**READING PASSAGE:**
On the first day of June, ocean advocates around the world celebrated the very first World Reef Day. The event got me to thinking a little more about the role of corals in the most productive ecosystems around the world, as well as the coral reefs located in our own backyards here in the Pacific Northwest.

“Our goal was to stimulate a global conversation about reef conservation and the simple things we can do in our own lives to make huge changes,” said Theresa Van Greunen of Aqua-Aston Hospitality, one of the sponsors of World Reef Day.

The event was launched with a special focus on Hawaii, but the issue of conserving critical coral habitats has worldwide appeal, with 5.5 million people pledging to use reef-friendly sunscreen and reduce their usage of single-use plastics that can harm the marine ecosystem, according to a news release from sponsor Raw Elements and another from sponsor Hawaiian Airlines. While there were elements of fun in this new event, I guess it does not fit my normal criteria for “amusing,” so we’ll have to settle for educational.

Corals are marine invertebrates that live in compact colonies that can grow into extensive reef systems under the right environmental conditions. The individuals in the colonies are soft-bodied organisms called polyps. Reefs begin when a free-floating larva attaches itself to a rock and begins cloning itself over and over into thousands of identical animals.

For genetic diversity, male and female corals release their gametes all at once as an annual event, apparently timed to the lunar cycle and water temperature, as described on a webpage by NOAA’s National Ocean Service and in a video below. The resulting embryo, called a planula, can float for weeks but eventually settles down to start a new colony if conditions are right.

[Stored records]

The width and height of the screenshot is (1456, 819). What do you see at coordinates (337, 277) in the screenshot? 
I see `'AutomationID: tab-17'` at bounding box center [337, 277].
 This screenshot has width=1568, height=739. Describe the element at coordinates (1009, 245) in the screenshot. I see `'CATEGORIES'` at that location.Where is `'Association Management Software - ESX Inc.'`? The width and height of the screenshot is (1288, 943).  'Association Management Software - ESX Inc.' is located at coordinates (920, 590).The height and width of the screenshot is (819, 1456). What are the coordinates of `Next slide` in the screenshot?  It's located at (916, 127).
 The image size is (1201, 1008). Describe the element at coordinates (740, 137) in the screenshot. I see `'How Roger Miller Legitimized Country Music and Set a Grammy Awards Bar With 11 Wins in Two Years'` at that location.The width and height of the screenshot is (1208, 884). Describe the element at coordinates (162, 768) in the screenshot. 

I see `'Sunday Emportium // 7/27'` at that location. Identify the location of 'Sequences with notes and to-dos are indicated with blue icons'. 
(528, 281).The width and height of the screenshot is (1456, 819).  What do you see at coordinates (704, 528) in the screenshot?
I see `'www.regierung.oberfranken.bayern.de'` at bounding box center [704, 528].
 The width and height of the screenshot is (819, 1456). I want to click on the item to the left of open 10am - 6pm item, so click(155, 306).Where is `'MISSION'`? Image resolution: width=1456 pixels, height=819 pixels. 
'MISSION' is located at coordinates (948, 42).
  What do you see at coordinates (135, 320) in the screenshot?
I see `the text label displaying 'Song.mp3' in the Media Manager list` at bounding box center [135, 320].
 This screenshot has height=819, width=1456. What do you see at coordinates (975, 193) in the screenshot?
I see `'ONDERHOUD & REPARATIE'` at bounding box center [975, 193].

**EXERCISES:**
**1.** In the coral reef passage, how many people pledged to use reef-friendly sunscreen and cut back on single-use plastics?
**2.** Please rewrite the paragraph of the coral reef passage that begins "Corals are marine invertebrates" as a short list, keeping its main facts.
**3.** Write a continuation of the coral reef passage, starting after its final sentence.

**RESPONSES TO THE TASKS:**
**1.** 5.5 million people made that pledge.

**2.**
- Corals are marine invertebrates living in compact colonies.
- Under the right environmental conditions, these colonies can grow into extensive reef systems.
- The individuals in a colony are soft-bodied organisms called polyps.
- A reef begins when a free-floating larva attaches to a rock.
- The larva then clones itself repeatedly into thousands of identical animals.

**3.**
Some coral reefs, such as the Great Barrier Reef in Australia, take shape over thousands of years. Although coral reefs cover less than 1 percent of the ocean floor, they are rich ecosystems, supporting 25 percent of all marine creatures, according to an interesting summary in the National Geographic video “Coral Reefs 101,” below.

Although we think of corals as growing in far-off places, the Pacific Northwest is home to all sorts of colorful corals. In fact, deep-water explorations within the Pacific Coast National Marine Sanctuary off
Washington’s shoreline have found a reef-forming coral, Lophelia pertusa, previously believed to exist only in the Atlantic Ocean, as described in a report by the environmental group Oceana.

To dive deeper into the corals off the Washington Coast, check out the 2007 cruise report the NOAA ship McArthur II: “Observations of Deep Coral and Sponge Assemblages in Olympic Coast National Marine Sanctuary, Washington” (PDF 3.4 mb). If nothing else, it’s worth a look for the pictures of Washington state coral.

Primnoa pacifica, a soft deep-water coral, was found within Olympic Coast National Marine Sanctuary. // Photo: NOAA

“Even Puget Sound contains hydrocorals scattered throughout its various inlets and islands,” according to the Oceana report. “These corals are living habitats that provide structure on the seafloor for other marine life. Biogenic habitat provides feeding areas, shelter from predators, and nursery for juveniles.

“Trawling in the Pacific Northwest has taken its toll,” the report adds, “both on the fish and their habitat. Targeting flatfish, whiting and rockfish, trawlers have flattened many of the corals, sponges and other living seafloor animals before scientists even knew they were there.”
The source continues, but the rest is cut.